26 September 2007
The National Health and Medical Research Council (NHMRC) today announced that The Garvan Institute of Medical Research would receive over $15.7 million in various Research Fellowships, Project Grants, Equipment Grants, Infrastructure Grants and a large Program Grant, alone worth over $3 million.
The Program Grant, a joint initiative between the NHMRC and the Juvenile Diabetes Research Foundation (JDRF) in Australia, has been awarded to Dr Shane Grey, head of Garvan’s Gene Therapy and Autoimmunity Group, to undertake a vital aspect of Type 1 diabetes research. He will examine the action and function of insulin-producing pancreatic ‘beta cells’ in clinical procedure known as ‘islet transplantation’. Dr Grey aims to improve the success rate of this procedure, a potential cure for Type I diabetes.
‘Islets of Langerhans’ are clusters of different types of cells in the pancreas, including the beta cells that make insulin. Each pancreas has around 1 million islets, which maintain the body’s blood sugar levels in exquisite balance. A transplant involves removing the islets from a deceased donor pancreas - and transplanting them into a recipient.
“Around the world, over 100 transplants have been done, the most successful by a team in Canada,” said Dr Grey. “The latest figures show that after one year, there’s about a 70% success rate, the measure of success being complete insulin independence. Sadly, after 5 years that figure drops to around 10%.”
“Some people see that decline of beta cell function as failure. Personally, I see a reason for optimism. We shot for the moon and we got half way there. Now we have to figure out how to achieve the rest of the journey, how to change the 10% into 100%.”

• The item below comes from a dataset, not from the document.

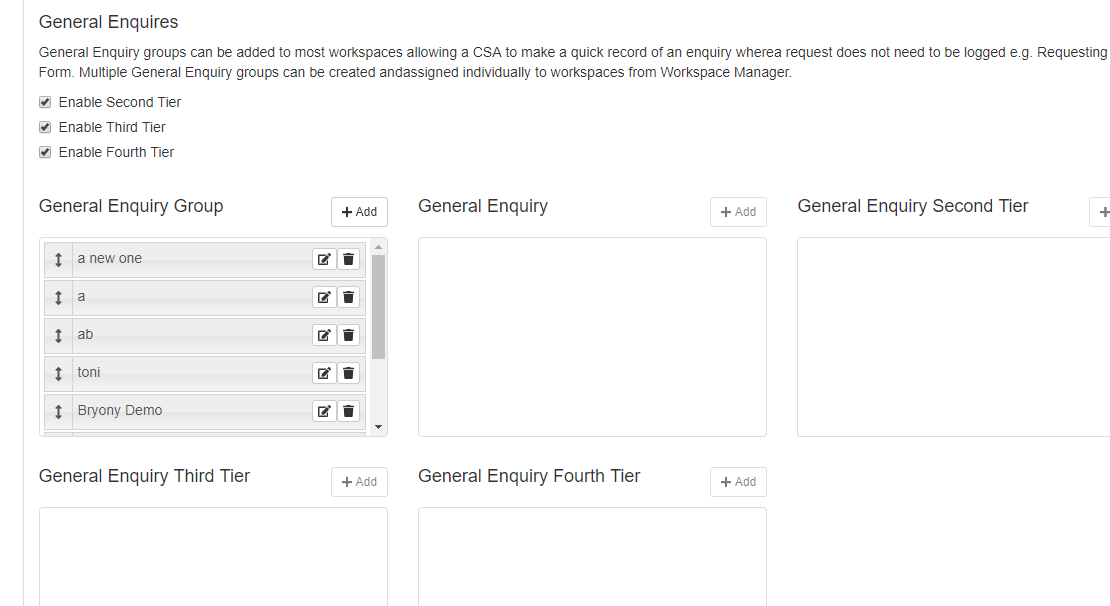Edit the "a new one" enquiry group
1110x606 pixels.
tap(324, 258)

In Australia, approximately 100,000 people have Type 1 diabetes, an autoimmune disease that usually starts in childhood. Over 40% of people with Type 1 diabetes suffer from complications in later life that can lead to renal failure, blindness or amputation. The most damaging aspect of the disease is hyperglycemia, or very high blood sugar levels, owing to an inability to produce insulin, the hormone that helps convert glucose in our blood to energy in our muscles.
While the advent of easily injected insulin saved, and continues to save, many lives, the effect is imprecise. The United Kingdom Prospective Diabetes Study (released in 1999) and The Diabetes Complications and Control Trial, undertaken by The U.S. National Institute of Diabetes and Digestive and Kidney Diseases (between 1983 and 1993) demonstrated conclusively that hyperglycemia causes the long-term blood vessel and tissue damage that occurs in diabetes. When people were put on very strictly controlled dietary and insulin regimens over a long period, the damage was markedly, but not totally, reduced. The kind of precise (second-by-second) monitoring required to completely prevent damage is impossible to achieve by insulin or dietary control. Islet transplants offer a means of regaining the body’s own perfect control over insulin production.
In Grey’s opinion, the secret to transplant success lies in the beta cell, with one option being gene therapy. “We need to find a way to modify the beta cell genetically so that it will survive the transplantation process and allow recipients to produce their own insulin. If we succeed, it will save a lot of suffering globally and save billions of dollars in health budgets.”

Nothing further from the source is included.